Durable Flame Retardant Finishes for Cellulose
Phosphorus and nitrogen-containing chemical systems deliver the most effective durable flame retardant finishes for cellulose fibers. Tetrakis(hydroxymethyl)phosphonium chloride (THPC) serves as the primary reactive ingredient in these systems. THPC is generated from phosphine, formaldehyde, and hydrochloric acid in a controlled synthesis reaction.
In the standard pad-dry-cure process, THPC reacts with urea at elevated temperature to form an insoluble polymer network that bonds covalently to the cellulose hydroxyl groups. This cross-linked structure resists removal during laundering, maintaining flame retardant performance through 50+ wash cycles at 60°C.

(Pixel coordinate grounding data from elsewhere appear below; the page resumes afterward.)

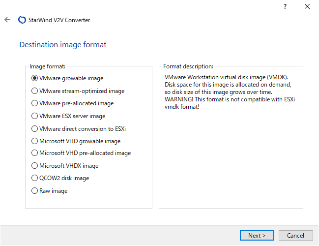Click the Image format group label
The width and height of the screenshot is (319, 246).
click(x=47, y=66)
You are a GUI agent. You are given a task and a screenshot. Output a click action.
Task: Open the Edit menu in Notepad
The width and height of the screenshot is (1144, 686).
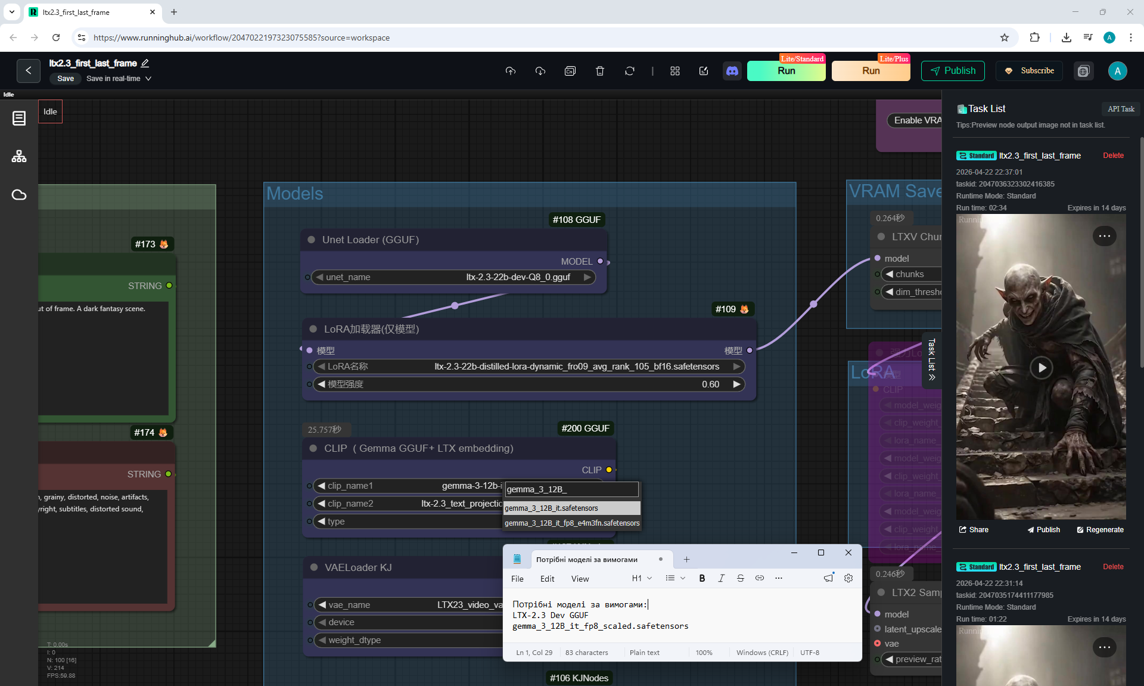point(547,579)
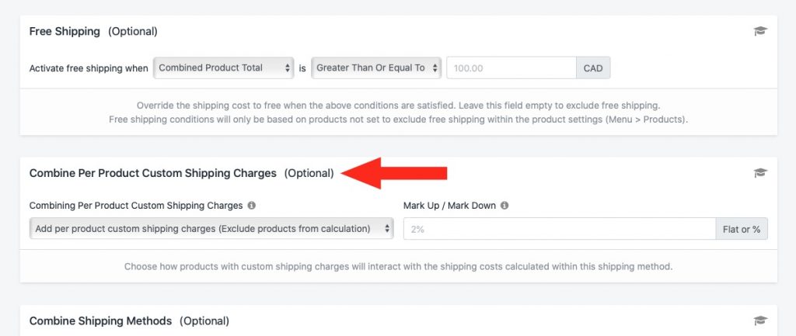The image size is (796, 336).
Task: Open the Combined Product Total dropdown
Action: click(x=223, y=68)
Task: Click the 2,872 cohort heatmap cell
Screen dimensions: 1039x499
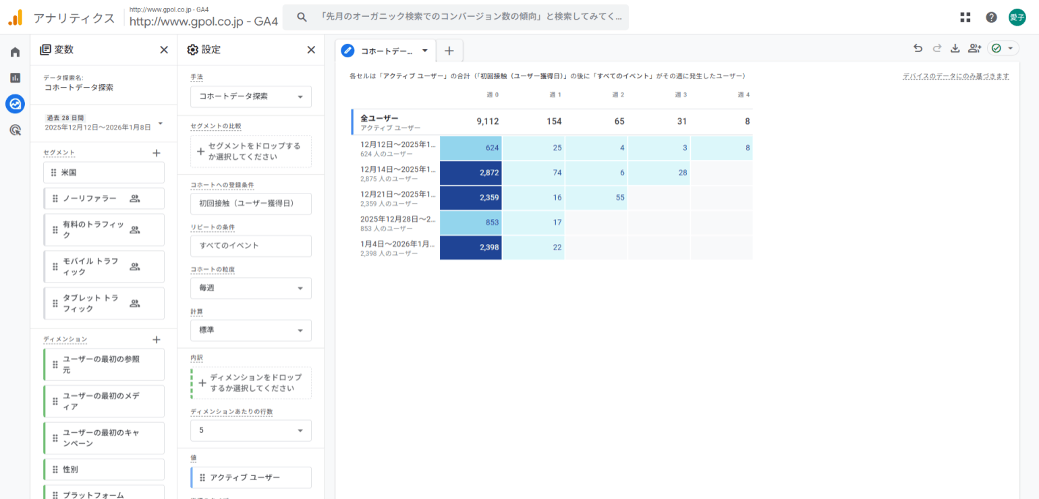Action: click(x=471, y=173)
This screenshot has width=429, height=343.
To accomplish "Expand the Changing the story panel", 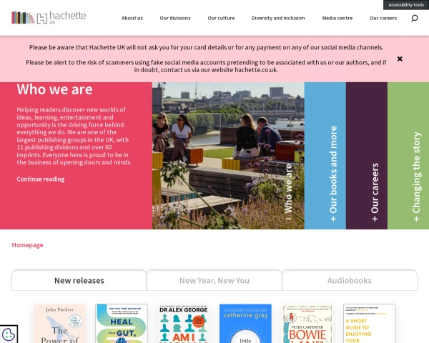I will coord(408,156).
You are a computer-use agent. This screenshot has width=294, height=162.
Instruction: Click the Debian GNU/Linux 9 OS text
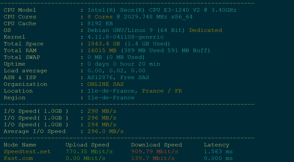(136, 30)
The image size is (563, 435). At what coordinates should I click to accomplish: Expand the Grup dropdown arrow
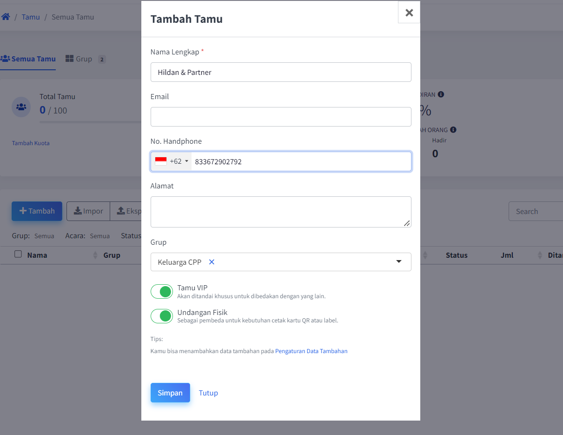(x=399, y=261)

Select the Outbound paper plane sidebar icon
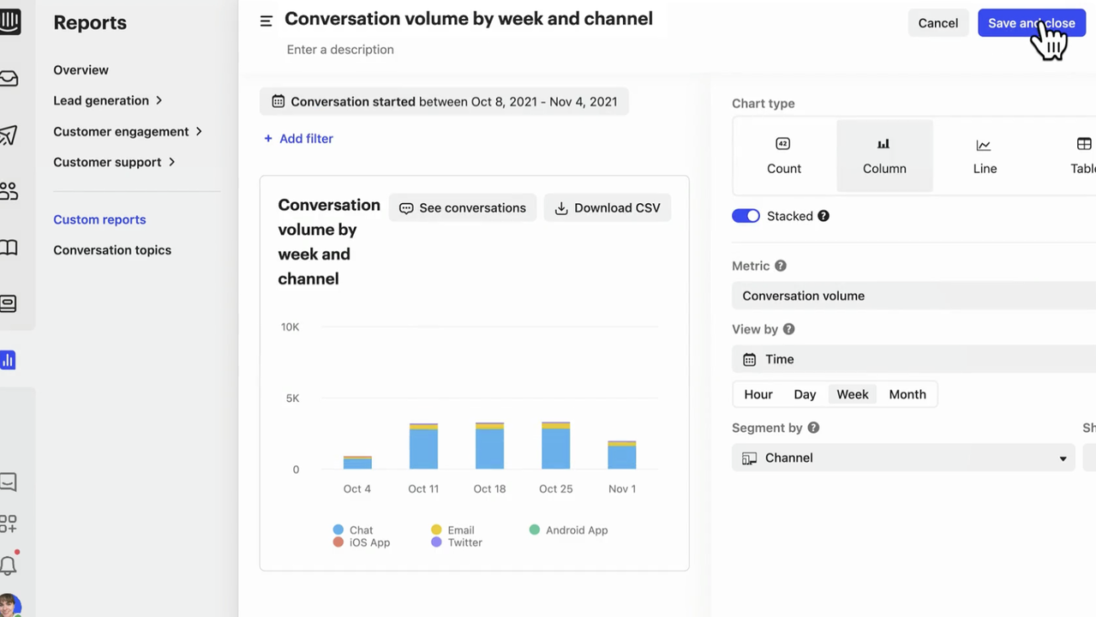pyautogui.click(x=10, y=135)
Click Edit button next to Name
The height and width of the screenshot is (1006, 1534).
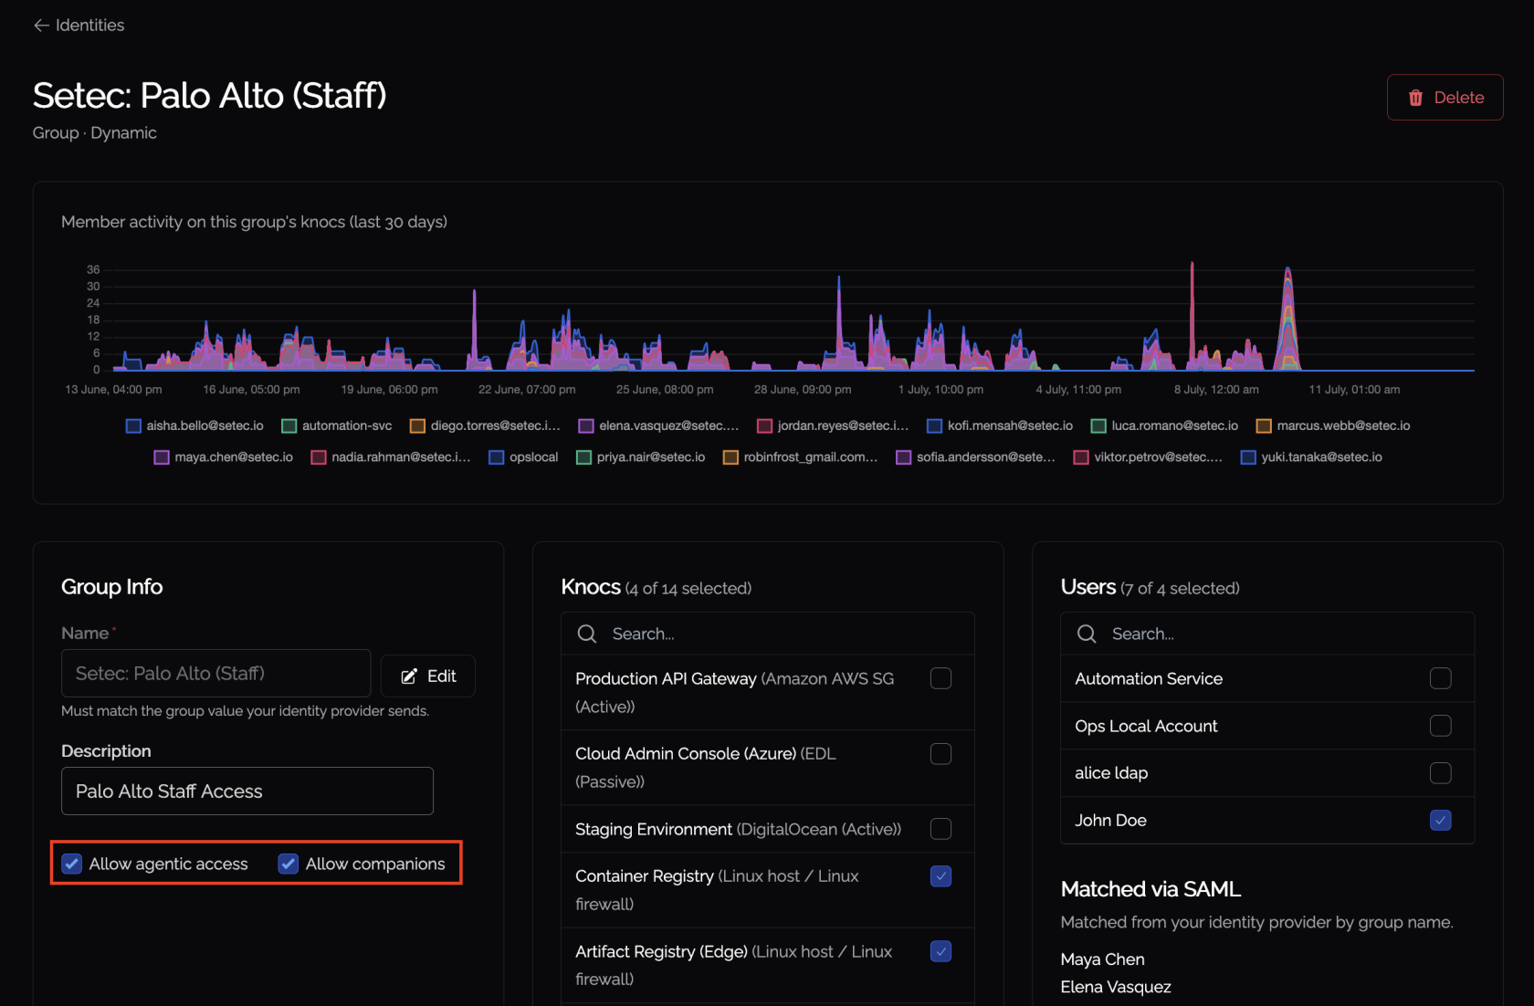(428, 676)
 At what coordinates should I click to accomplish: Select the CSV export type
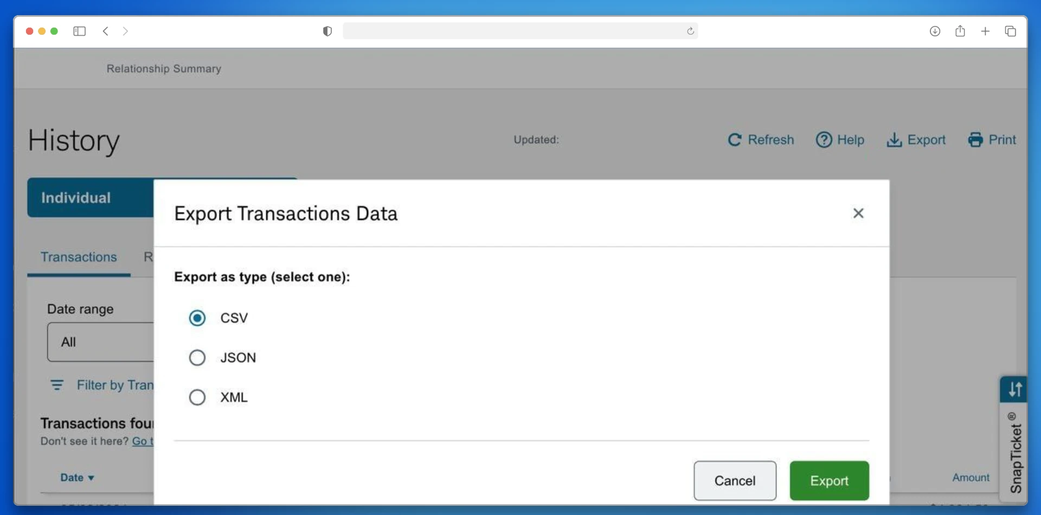coord(197,318)
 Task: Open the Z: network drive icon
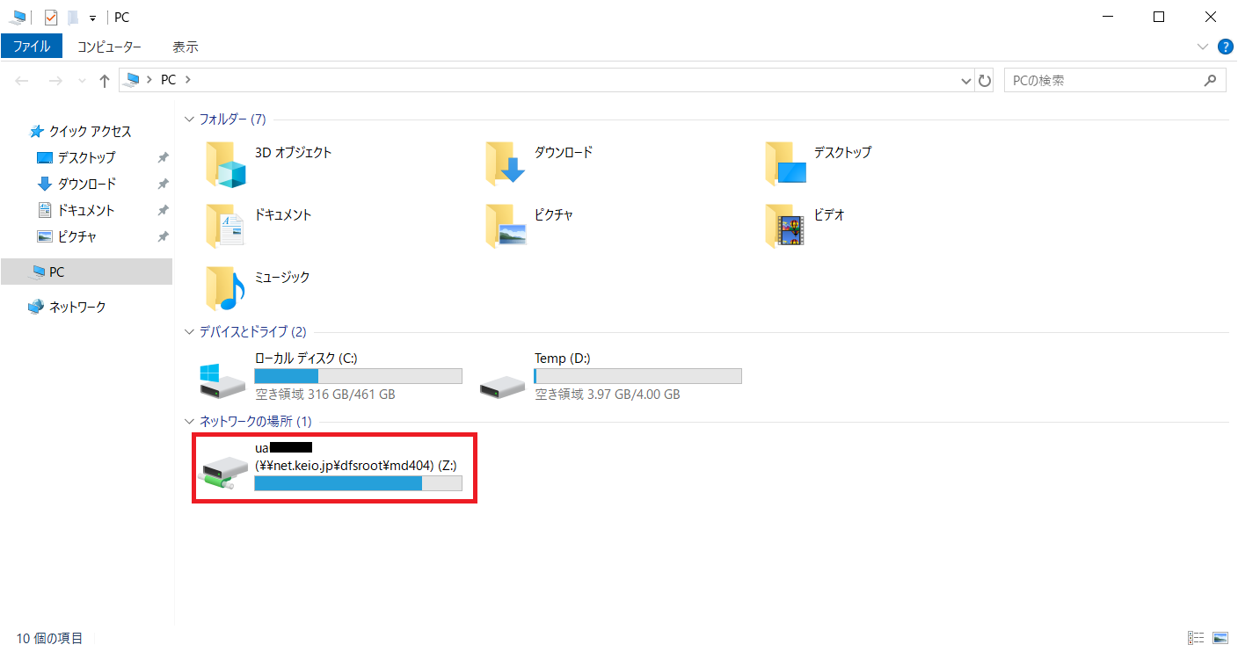[223, 473]
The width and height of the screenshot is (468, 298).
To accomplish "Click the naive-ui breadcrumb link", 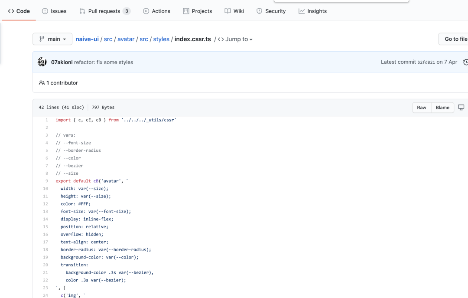I will (x=87, y=39).
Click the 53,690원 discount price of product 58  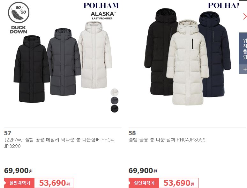(x=179, y=183)
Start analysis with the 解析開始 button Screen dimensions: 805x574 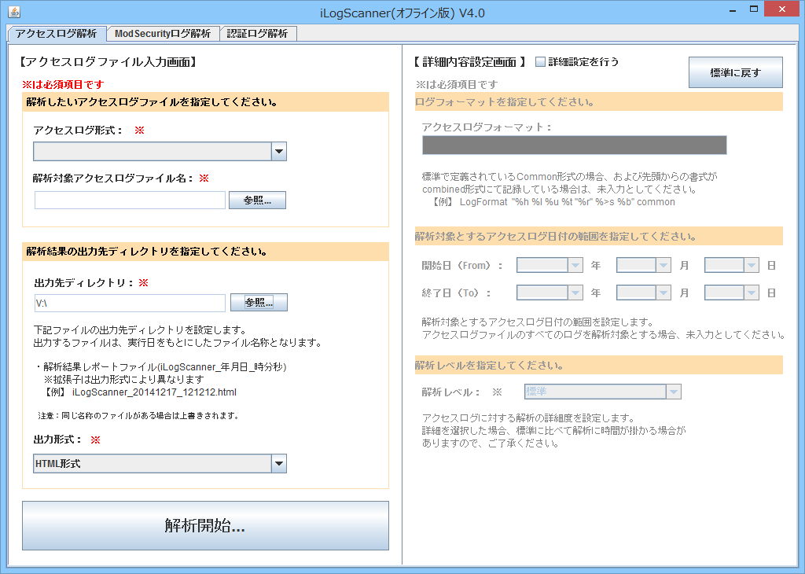tap(205, 525)
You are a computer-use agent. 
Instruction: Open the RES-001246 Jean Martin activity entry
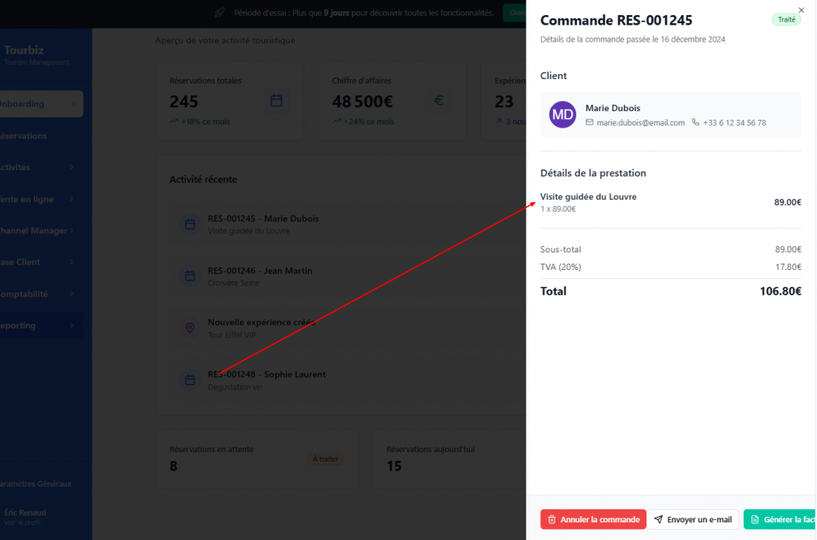pyautogui.click(x=259, y=276)

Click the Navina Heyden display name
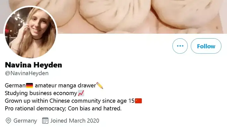tap(33, 65)
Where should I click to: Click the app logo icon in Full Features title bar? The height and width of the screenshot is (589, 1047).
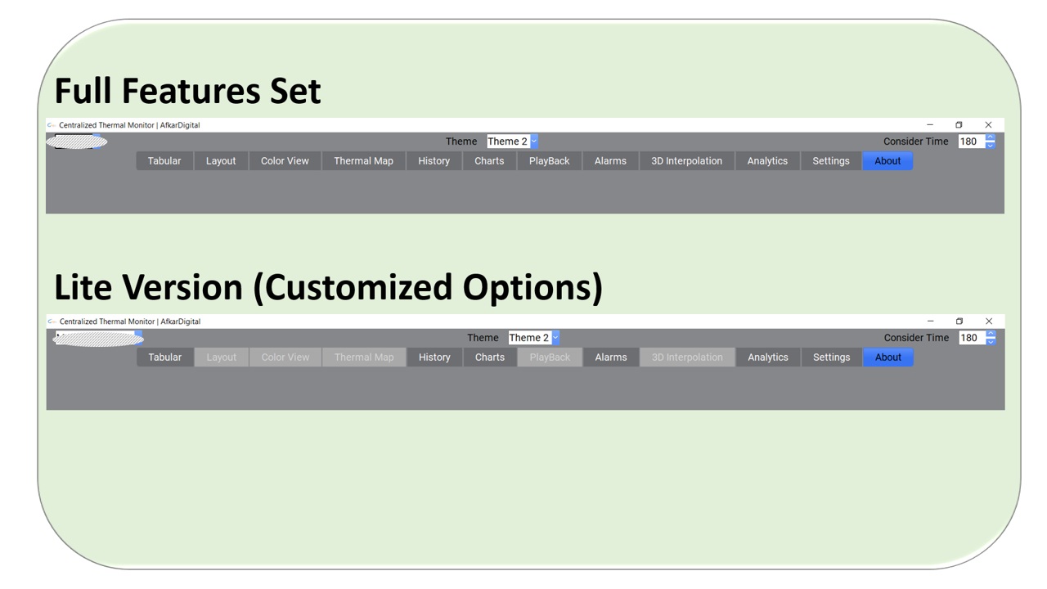click(52, 125)
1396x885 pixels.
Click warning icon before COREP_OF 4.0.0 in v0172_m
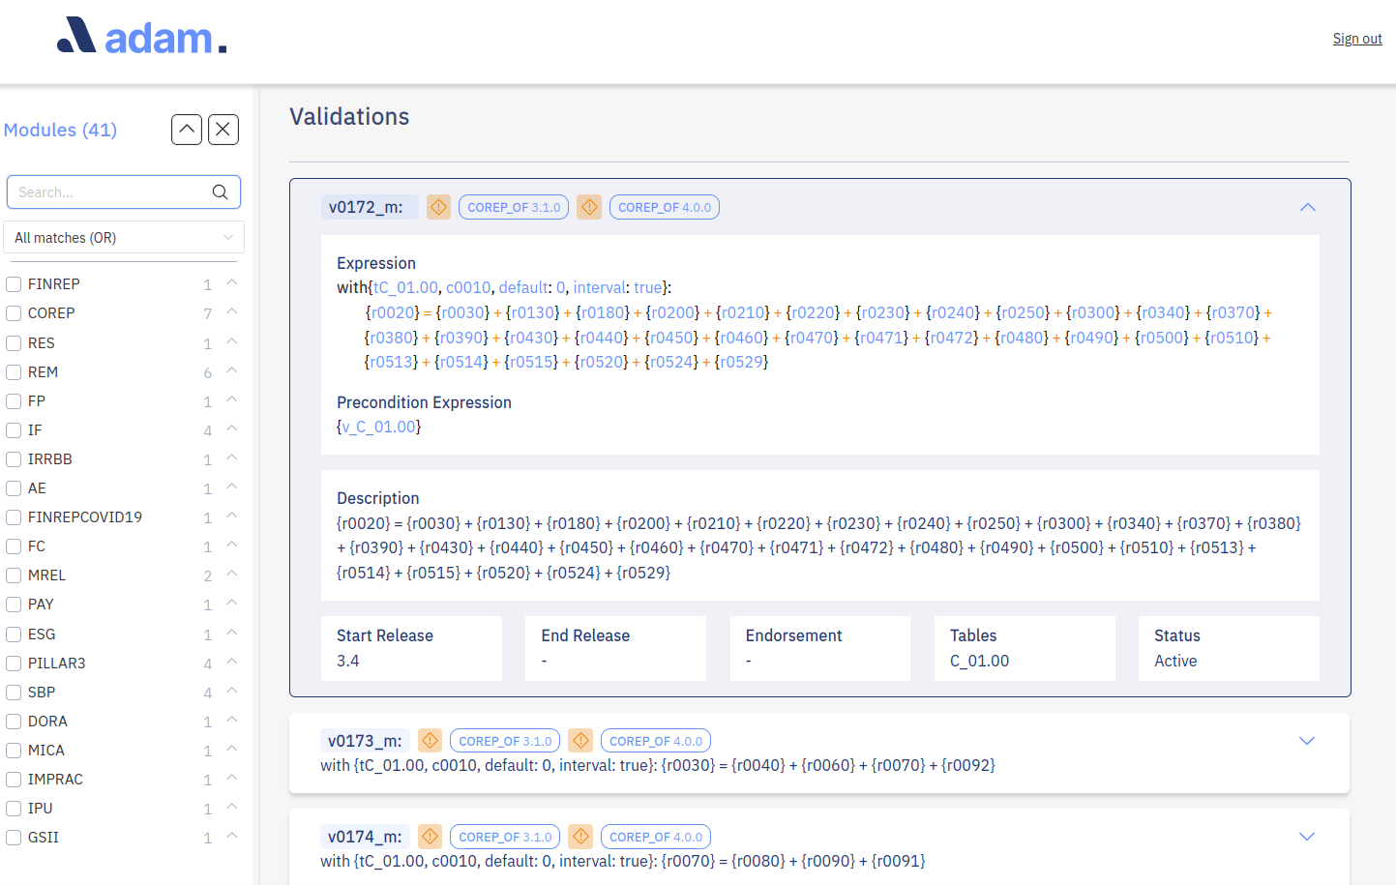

Condensed-Phase Versus Gas-Phase Flame Retardant Mechanisms
| Condensed Phase | #SL | Gas-Phase |
|---|---|---|
| Based on pyrolysis chemistry within the fiber structure | 1 | Based on flame chemistry in the vapor phase |
| Dehydration and carbonization reduce burnable volatile production. Char yield increases from approximately 10% to over 30% in treated cellulose. | 2 | Less effective at reducing flame spread. Alters fiber properties significantly. |
| Primarily effective for cellulose and wool fibers | 3 | Applicable to all fiber types including synthetics |
| Multi-step process required for durable flame retardancy. Cross-linking with urea or melamine formaldehyde resins achieves wash resistance. | 4 | Only viscosity control is necessary, making application relatively simple. |
| Formaldehyde emits during curing and finishing; phosphorus compounds require wastewater treatment | 5 | Antimony oxide and organic halogen donors are the primary environmental and toxicity concern |
REFERENCES
- Schindler, W. D. and Hauser, P. J. (2004). Chemical Finishing of Textiles. Woodhead Publishing.
- Broadbent, A. D. (2001). Basic Principles of Textile Coloration. Society of Dyers and Colourists.
- Horrocks, A. R. and Anand, S. C. (2015). Handbook of Technical Textiles, 2nd Edition. Woodhead Publishing.
- ASTM International. (2022). ASTM F1506-22a, Standard Performance Specification for Flame Resistant and Electric Arc Rated Protective Clothing Worn by Workers Exposed to Flames and Electric Arcs. ASTM International.
- International Organization for Standardization. (2015). ISO 11612:2015, Protective Clothing — Clothing to Protect Against Heat and Flame. ISO.